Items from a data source
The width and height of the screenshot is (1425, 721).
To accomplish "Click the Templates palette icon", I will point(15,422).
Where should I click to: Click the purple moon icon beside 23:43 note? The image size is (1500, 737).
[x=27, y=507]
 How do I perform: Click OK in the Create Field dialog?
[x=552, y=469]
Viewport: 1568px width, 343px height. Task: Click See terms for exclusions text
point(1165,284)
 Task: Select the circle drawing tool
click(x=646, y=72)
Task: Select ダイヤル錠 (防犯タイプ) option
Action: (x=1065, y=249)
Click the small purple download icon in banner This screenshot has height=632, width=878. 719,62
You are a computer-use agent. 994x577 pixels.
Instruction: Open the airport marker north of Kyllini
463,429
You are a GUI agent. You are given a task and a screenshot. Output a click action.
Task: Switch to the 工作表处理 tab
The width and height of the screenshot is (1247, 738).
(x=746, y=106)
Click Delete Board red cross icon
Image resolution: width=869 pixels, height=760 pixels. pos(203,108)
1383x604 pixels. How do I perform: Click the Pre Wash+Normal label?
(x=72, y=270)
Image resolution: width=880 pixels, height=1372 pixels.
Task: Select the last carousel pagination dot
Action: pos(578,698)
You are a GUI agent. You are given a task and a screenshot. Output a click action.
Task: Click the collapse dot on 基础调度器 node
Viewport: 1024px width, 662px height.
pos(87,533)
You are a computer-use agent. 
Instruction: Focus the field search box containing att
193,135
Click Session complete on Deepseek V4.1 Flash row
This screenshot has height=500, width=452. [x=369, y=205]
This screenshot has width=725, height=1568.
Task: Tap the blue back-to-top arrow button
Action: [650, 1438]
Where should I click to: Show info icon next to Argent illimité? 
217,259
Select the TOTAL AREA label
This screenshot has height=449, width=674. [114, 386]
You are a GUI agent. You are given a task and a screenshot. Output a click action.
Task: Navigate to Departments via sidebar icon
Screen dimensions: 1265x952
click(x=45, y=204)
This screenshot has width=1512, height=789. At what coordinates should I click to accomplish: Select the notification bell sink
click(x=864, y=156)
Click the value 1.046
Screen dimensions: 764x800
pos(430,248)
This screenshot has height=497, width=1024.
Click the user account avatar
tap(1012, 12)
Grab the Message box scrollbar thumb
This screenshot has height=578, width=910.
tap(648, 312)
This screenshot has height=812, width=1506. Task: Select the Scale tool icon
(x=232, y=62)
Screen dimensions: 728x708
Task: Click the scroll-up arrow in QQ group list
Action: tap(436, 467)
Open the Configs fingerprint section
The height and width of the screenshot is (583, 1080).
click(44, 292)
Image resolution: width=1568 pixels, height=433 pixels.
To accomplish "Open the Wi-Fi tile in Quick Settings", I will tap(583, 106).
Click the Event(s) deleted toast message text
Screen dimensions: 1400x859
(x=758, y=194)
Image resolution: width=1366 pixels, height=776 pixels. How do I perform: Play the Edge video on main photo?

*Task instructions*: Above are the records; repeat exactly the lines from the one holding "Viewport: 1568px width, 343px" down to the one holding "Task: Switch to the 工作表处理 tab", end lines included.

*Answer section*:
Viewport: 1568px width, 343px height. Task: Click See terms for exclusions text
point(1165,284)
 Task: Select the circle drawing tool
click(x=646, y=72)
Task: Select ダイヤル錠 (防犯タイプ) option
Action: (x=1065, y=249)
Click the small purple download icon in banner This screenshot has height=632, width=878. 719,62
You are a computer-use agent. 994x577 pixels.
Instruction: Open the airport marker north of Kyllini
463,429
You are a GUI agent. You are given a task and a screenshot. Output a click action.
Task: Switch to the 工作表处理 tab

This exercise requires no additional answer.